سرقة الطريق إلى مكة المكرمة: الحجاج من غرب أفريقيا والطرق الغير المشروعة لترحيلهم عبر ساحل البحر الأحمرالارتري ١٩٢٠ - ١٩٥٠
A 2015 article by Jonathan Miran
West African participation in the pilgrimage to Mecca (hajj) grew considerably throughout the first half of the twentieth century. This article examines the causes and consequences of failed British and Saudi efforts to channel, regulate, and control the trans-Sahelian flow of pilgrims and enforce a regime of mobility along the Sahel and across the Red Sea. Focusing specifically on Red Sea ‘illicit’ passages, the study recovers the rampant and often harrowing crossings of dozens of thousands of West African pilgrims from the Eritrean to the Arabian coasts. It examines multiple factors that drove the circumvention of channeling and control measures and inscribes the experiences of West African historical actors on multiple historiographic fields that are seldom organically tied to West Africa
.....John Morley, a British colonial officer who had served in northern Nigeria (1937 - 1941) before taking up service with the British Military Administration of Eritrea (1941 - 1944), was openly moved when soon after his arrival in Northeast Africa he encountered a group of Hausa pilgrims in the port of Massawa, more than 3000 kilometers from home. In his diary, he reminisced about their surprise at meeting a European who could speak their language and recounted the trials of a group who had arranged to be smuggled out of Eritrea and into the Hejaz on the other side of the Red Sea. After having paid a boat owner/smuggler a large sum of money, the pilgrims set out to sea. Some hours later, they landed on a lonely shore in the dead of night ‘but when the day dawned and the dhow had gone they found they had been marooned on an uninhabited island, where they all died of thirst except for one man who by some miracle escaped and returned to Massawa to tell this tale’.

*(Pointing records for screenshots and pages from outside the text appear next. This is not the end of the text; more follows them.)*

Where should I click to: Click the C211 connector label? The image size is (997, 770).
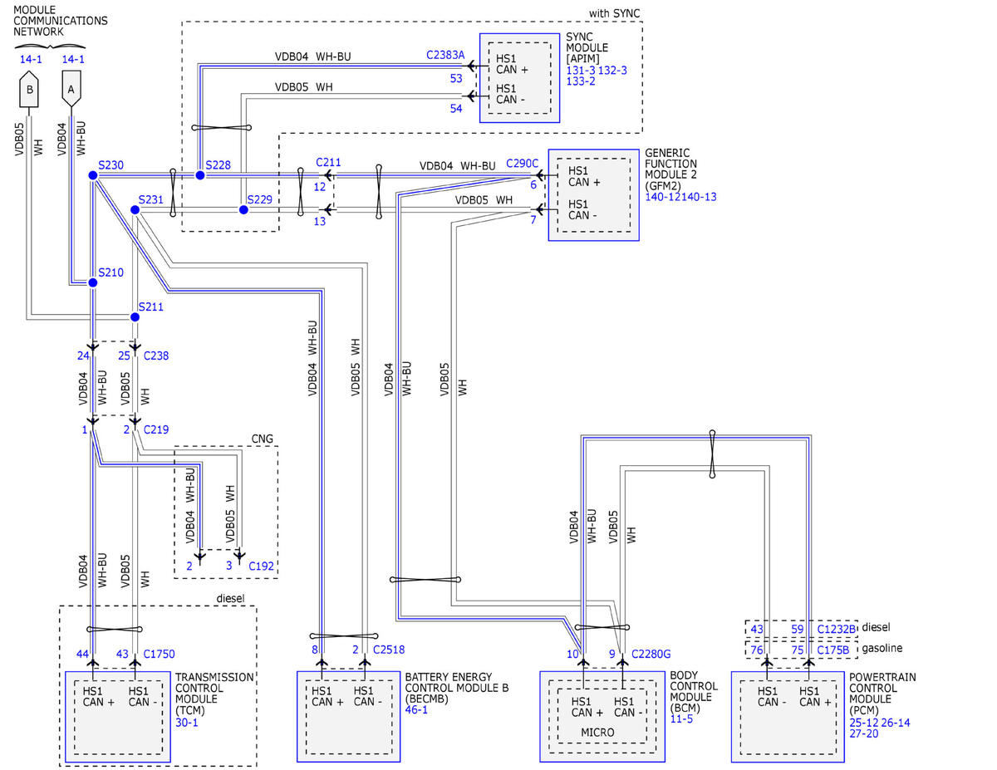pyautogui.click(x=328, y=162)
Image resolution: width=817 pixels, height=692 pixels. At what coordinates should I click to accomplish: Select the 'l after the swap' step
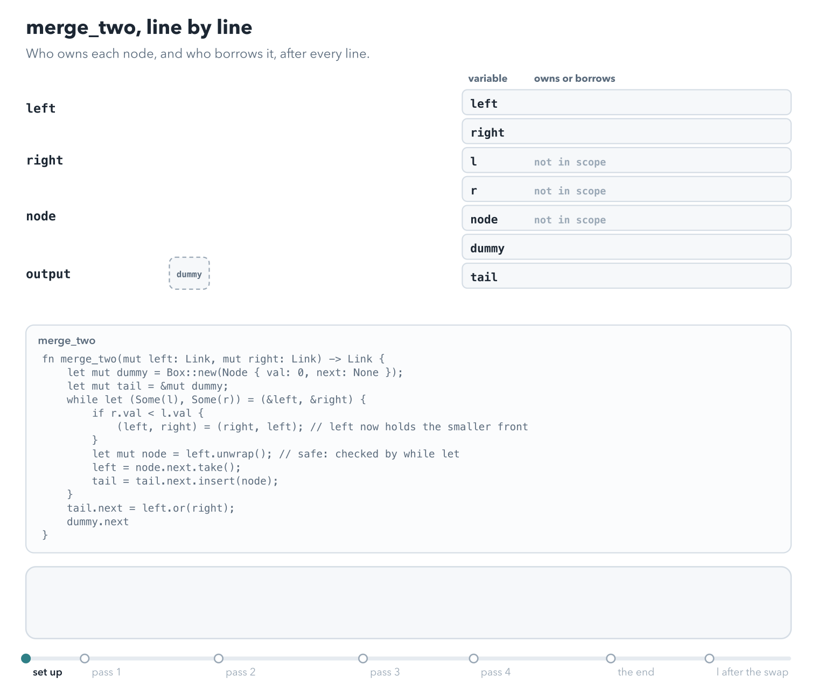point(709,658)
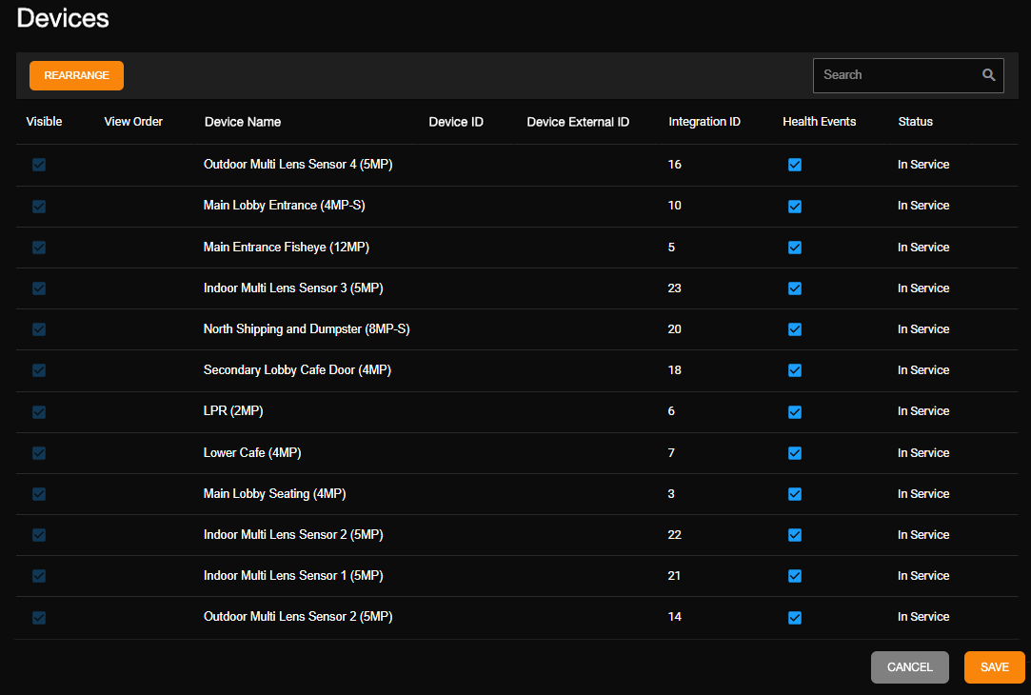Click the search magnifier icon
The width and height of the screenshot is (1031, 695).
988,74
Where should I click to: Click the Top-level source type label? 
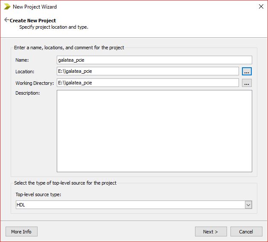point(38,195)
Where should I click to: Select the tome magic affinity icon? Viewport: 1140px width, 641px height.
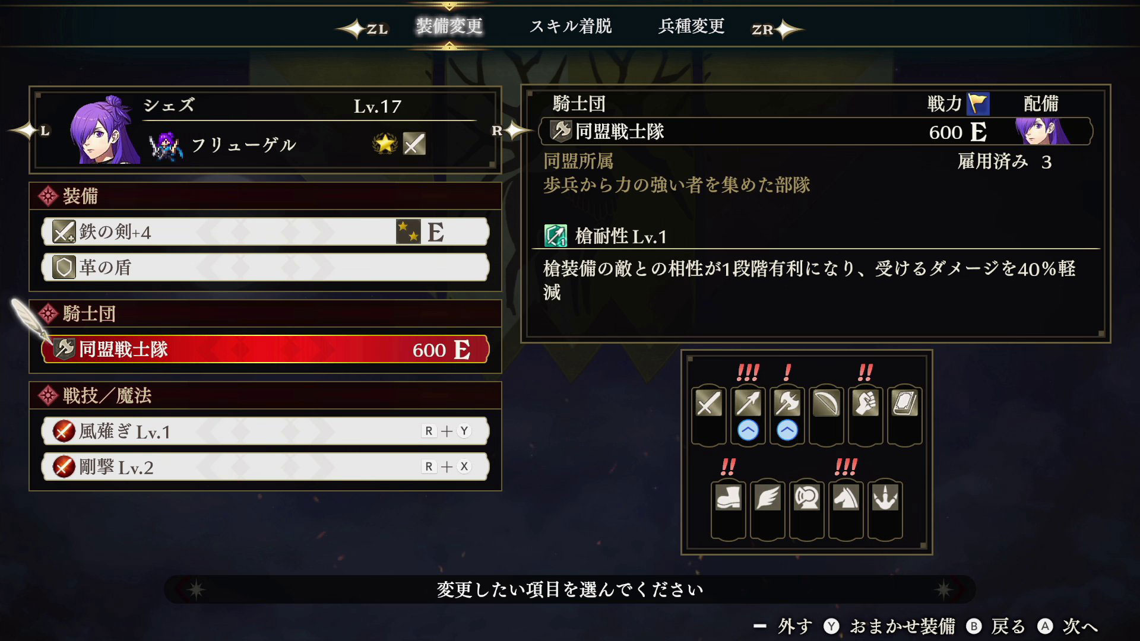click(x=904, y=404)
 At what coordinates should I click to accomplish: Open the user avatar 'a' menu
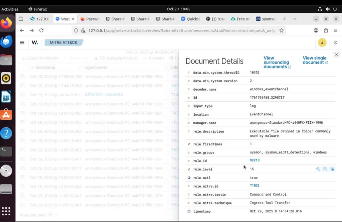[x=322, y=42]
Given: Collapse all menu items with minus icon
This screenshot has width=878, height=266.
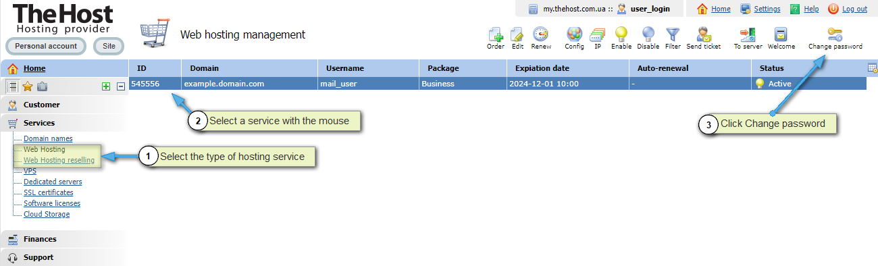Looking at the screenshot, I should pos(120,86).
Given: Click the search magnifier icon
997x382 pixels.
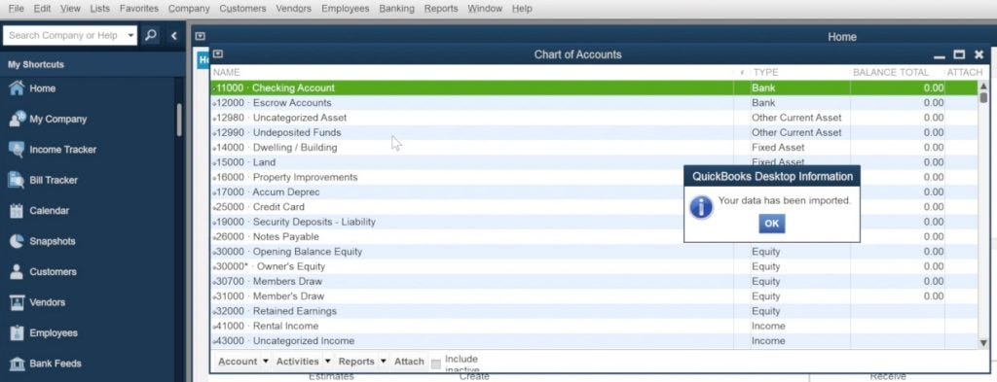Looking at the screenshot, I should 151,36.

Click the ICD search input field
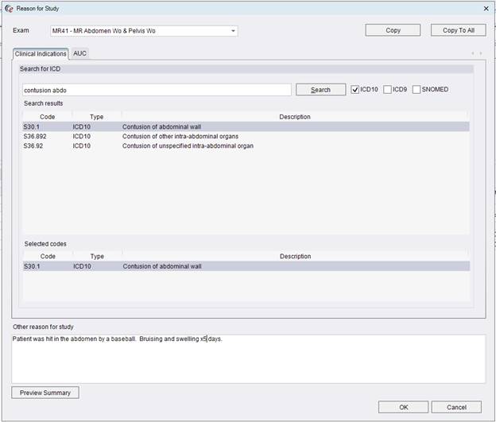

In a similar vein, C. S. Grisman, another British official who spent some time in Eritrea in 1947, also described the all too frequent ghastly episodes in which smugglers deceived pilgrims who tried to illicitly cross the Red Sea. He lamented those pilgrims who had ‘travelled from Lake Chad through swamp, forest, scrub and desert right to the shores of the Red Sea at Massawa, only to be cheated by the Arab captains of dhows and ferry boats, who took their passage money, then deposited them, ignorant and penniless, some fifty miles south along the Eritrean coast’. This article sheds light on a little known aspect of the broader phenomenon of the west African pilgrimage to Mecca.